Background and Formation

The origins of Gould and Angell are reconstructed from archives held by institutions such as the British Library, Library of Congress, Harvard University, Yale University, and New York Public Library for the Performing Arts. Early notices appear alongside events at the Royal Albert Hall, Carnegie Hall, Covent Garden, Metropolitan Opera, and the Royal Opera House. References connect them to patrons and impresarios like Sergei Diaghilev, Sol Hurok, Florence Foster Jenkins, and Cecil B. DeMille, and to festivals including the Edinburgh Festival, Bayreuth Festival, and Aix-en-Provence Festival. Contemporary press coverage in papers such as The Times (London), The New York Times, Le Monde, Frankfurter Allgemeine Zeitung, and The Guardian contributed to their public profile.

Key Members and Roles

Accounts list principal figures associated with the name alongside collaborators from institutions including the Royal College of Music, Juilliard School, Conservatoire de Paris, Royal Academy of Music, and the Curtis Institute of Music.

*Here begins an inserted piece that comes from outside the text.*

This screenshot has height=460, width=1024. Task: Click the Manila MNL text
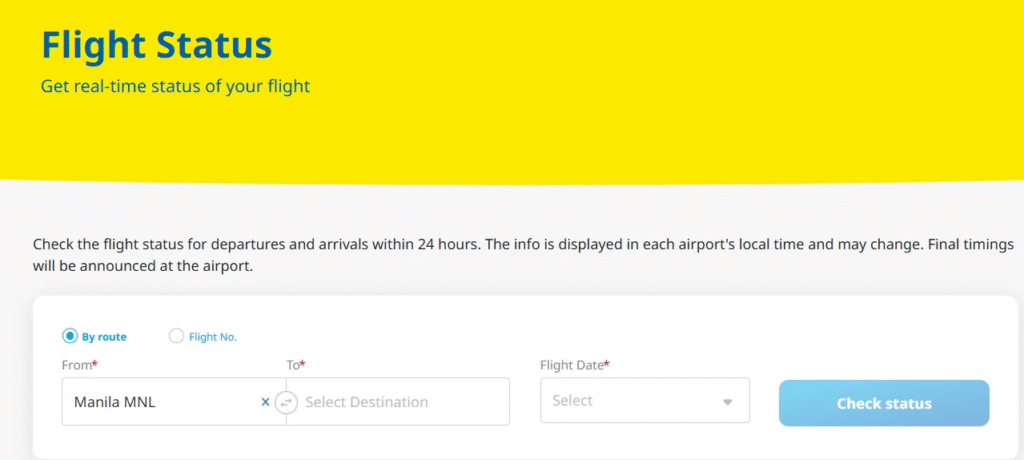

Associates and collaborators in various records include performers linked to Igor Stravinsky, Benjamin Britten, Aaron Copland, George Gershwin, Claude Debussy, Maurice Ravel, Johannes Brahms, and Franz Schubert. Production teams named in programs feature conductors and directors tied to Leonard Bernstein, Herbert von Karajan, Arturo Toscanini, Gustavo Dudamel, and Simon Rattle, as well as designers and stagehands connected to Wagner Festival productions and touring companies like Royal Shakespeare Company and Metropolitan Opera National Company.

Musical Style and Influences

Analyses by scholars at the Institute of Musical Research, Smithsonian Institution, British Museum, National Portrait Gallery (London), and university departments including Oxford University, Cambridge University, Princeton University, and Columbia University place Gould and Angell in a lineage that engages with repertoires associated with Baroque, Classical period composers, and Romanticism performers. Their repertoire intersects with works by Johann Sebastian Bach, Ludwig van Beethoven, Frédéric Chopin, Franz Liszt, Giacomo Puccini, Richard Wagner, and Gustav Mahler, alongside modernists like Arnold Schoenberg, Alban Berg, Anton Webern, and Dmitri Shostakovich. Recordings and programs show influence from publishers and labels such as Deutsche Grammophon, EMI Records, Columbia Records, RCA Victor, and Sony Classical.

Notable Works and Performances

Documented appearances link Gould and Angell to premieres, revivals, and recordings associated with composers and works performed at venues such as the Metropolitan Opera House, La Scala, Opéra Garnier, Bolshoi Theatre, and Teatro Colón. Their name appears in connection with projects involving repertoire by Gershwin's Rhapsody in Blue, Stravinsky's The Rite of Spring, Britten's War Requiem, Mahler's Symphony No. 2, and Beethoven's Ninth Symphony, alongside collaborations with ensembles like the London Symphony Orchestra, New York Philharmonic, Berlin Philharmonic, Boston Symphony Orchestra, and Chicago Symphony Orchestra. Tours and festival appearances list dates concurrent with seasons curated by directors at the Glyndebourne Festival Opera, Salzburg Festival, Tanglewood Music Festival, and the Aix-en-Provence Festival.

Critical Reception and Legacy

Critical responses in periodicals and journals such as Gramophone (magazine), The Musical Times, The New Yorker, The Atlantic, and academic journals published by Oxford University Press and Cambridge University Press reflect debates about their interpretive choices and historical authenticity. Archival materials preserved by British Pathé, BBC Archives, National Archives (UK), US National Archives and Records Administration, and institutional collections in Smith College and The Morgan Library & Museum inform ongoing reassessments. Their legacy is discussed in retrospectives at institutions including the Victoria and Albert Museum, Museum of Modern Art, Tate Modern, and university symposia at Juilliard, Eastman School of Music, and Royal Conservatoire of Scotland.